WHAT NEEDS TO BE DONE – Copy out all of the material below word for word, changing nothing.

STORED RECORDS –
** begin **
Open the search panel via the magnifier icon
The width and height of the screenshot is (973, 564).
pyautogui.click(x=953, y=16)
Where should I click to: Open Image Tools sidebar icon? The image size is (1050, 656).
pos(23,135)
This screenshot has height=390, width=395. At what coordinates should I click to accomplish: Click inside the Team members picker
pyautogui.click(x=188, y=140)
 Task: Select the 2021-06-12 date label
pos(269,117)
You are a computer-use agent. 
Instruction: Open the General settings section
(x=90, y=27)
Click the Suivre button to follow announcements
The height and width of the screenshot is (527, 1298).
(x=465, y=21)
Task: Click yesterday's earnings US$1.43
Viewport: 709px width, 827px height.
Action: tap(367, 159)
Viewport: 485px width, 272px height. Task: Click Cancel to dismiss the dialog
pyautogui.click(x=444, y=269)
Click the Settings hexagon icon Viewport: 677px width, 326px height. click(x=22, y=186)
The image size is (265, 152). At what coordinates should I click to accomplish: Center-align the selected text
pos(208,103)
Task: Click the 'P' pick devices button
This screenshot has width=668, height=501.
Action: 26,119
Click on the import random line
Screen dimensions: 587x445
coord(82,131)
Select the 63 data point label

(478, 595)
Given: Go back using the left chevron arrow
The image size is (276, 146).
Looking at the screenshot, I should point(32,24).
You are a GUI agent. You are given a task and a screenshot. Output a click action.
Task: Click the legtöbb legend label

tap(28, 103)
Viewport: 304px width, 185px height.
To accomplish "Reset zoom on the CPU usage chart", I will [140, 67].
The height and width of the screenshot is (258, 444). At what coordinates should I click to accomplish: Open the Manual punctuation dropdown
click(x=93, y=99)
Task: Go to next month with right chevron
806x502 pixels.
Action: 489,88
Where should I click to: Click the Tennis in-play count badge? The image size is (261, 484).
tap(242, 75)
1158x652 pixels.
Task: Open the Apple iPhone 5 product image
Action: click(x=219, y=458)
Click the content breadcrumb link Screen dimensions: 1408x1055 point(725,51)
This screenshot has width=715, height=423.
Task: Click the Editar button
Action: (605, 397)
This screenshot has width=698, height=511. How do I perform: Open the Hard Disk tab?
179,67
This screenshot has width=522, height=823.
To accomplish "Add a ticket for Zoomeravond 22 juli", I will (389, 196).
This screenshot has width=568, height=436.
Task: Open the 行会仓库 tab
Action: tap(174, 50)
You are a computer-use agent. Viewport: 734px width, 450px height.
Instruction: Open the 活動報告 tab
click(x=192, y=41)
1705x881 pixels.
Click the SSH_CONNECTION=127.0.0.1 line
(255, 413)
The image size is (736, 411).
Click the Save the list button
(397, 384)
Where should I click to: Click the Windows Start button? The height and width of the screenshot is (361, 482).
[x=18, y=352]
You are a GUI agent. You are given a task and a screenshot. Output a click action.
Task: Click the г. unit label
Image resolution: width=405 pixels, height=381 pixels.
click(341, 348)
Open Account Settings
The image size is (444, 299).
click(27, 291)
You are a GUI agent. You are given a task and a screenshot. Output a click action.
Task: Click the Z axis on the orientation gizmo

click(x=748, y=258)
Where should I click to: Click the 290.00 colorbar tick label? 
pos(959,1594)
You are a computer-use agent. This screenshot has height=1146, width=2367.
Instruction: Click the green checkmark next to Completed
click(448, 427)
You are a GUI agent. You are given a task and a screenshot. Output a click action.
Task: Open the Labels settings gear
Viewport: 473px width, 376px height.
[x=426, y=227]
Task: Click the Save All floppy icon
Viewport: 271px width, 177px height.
** end **
WORKED SOLUTION –
Open the search panel via the magnifier icon
The width and height of the screenshot is (973, 564).
pyautogui.click(x=953, y=16)
Where should I click to: Open Image Tools sidebar icon? The image size is (1050, 656).
pos(23,135)
This screenshot has height=390, width=395. At what coordinates should I click to accomplish: Click inside the Team members picker
pyautogui.click(x=188, y=140)
 Task: Select the 2021-06-12 date label
pos(269,117)
You are a computer-use agent. 
Instruction: Open the General settings section
(x=90, y=27)
Click the Suivre button to follow announcements
The height and width of the screenshot is (527, 1298).
(x=465, y=21)
Task: Click yesterday's earnings US$1.43
Viewport: 709px width, 827px height.
Action: tap(367, 159)
Viewport: 485px width, 272px height. Task: Click Cancel to dismiss the dialog
pyautogui.click(x=444, y=269)
Click the Settings hexagon icon Viewport: 677px width, 326px height. click(x=22, y=186)
The image size is (265, 152). At what coordinates should I click to accomplish: Center-align the selected text
pos(208,103)
Task: Click the 'P' pick devices button
This screenshot has width=668, height=501.
Action: 26,119
Click on the import random line
Screen dimensions: 587x445
coord(82,131)
Select the 63 data point label

(478, 595)
Given: Go back using the left chevron arrow
The image size is (276, 146).
Looking at the screenshot, I should point(32,24).
You are a GUI agent. You are given a task and a screenshot. Output a click action.
Task: Click the legtöbb legend label

tap(28, 103)
Viewport: 304px width, 185px height.
To accomplish "Reset zoom on the CPU usage chart", I will [140, 67].
The height and width of the screenshot is (258, 444). At what coordinates should I click to accomplish: Open the Manual punctuation dropdown
click(x=93, y=99)
Task: Go to next month with right chevron
806x502 pixels.
Action: 489,88
Where should I click to: Click the Tennis in-play count badge? The image size is (261, 484).
tap(242, 75)
1158x652 pixels.
Task: Open the Apple iPhone 5 product image
Action: click(x=219, y=458)
Click the content breadcrumb link Screen dimensions: 1408x1055 point(725,51)
This screenshot has width=715, height=423.
Task: Click the Editar button
Action: (605, 397)
This screenshot has width=698, height=511. How do I perform: Open the Hard Disk tab?
179,67
This screenshot has width=522, height=823.
To accomplish "Add a ticket for Zoomeravond 22 juli", I will (389, 196).
This screenshot has width=568, height=436.
Task: Open the 行会仓库 tab
Action: tap(174, 50)
You are a computer-use agent. Viewport: 734px width, 450px height.
Instruction: Open the 活動報告 tab
click(x=192, y=41)
1705x881 pixels.
Click the SSH_CONNECTION=127.0.0.1 line
(255, 413)
The image size is (736, 411).
Click the Save the list button
(397, 384)
Where should I click to: Click the Windows Start button? The height and width of the screenshot is (361, 482).
[x=18, y=352]
You are a GUI agent. You are given a task and a screenshot. Output a click action.
Task: Click the г. unit label
Image resolution: width=405 pixels, height=381 pixels.
click(341, 348)
Open Account Settings
The image size is (444, 299).
click(27, 291)
You are a GUI agent. You are given a task and a screenshot. Output a click action.
Task: Click the Z axis on the orientation gizmo

click(x=748, y=258)
Where should I click to: Click the 290.00 colorbar tick label? 
pos(959,1594)
You are a computer-use agent. This screenshot has height=1146, width=2367.
Instruction: Click the green checkmark next to Completed
click(448, 427)
You are a GUI agent. You are given a task and a screenshot. Output a click action.
Task: Open the Labels settings gear
Viewport: 473px width, 376px height.
[x=426, y=227]
Task: Click the Save All floppy icon
Viewport: 271px width, 177px height.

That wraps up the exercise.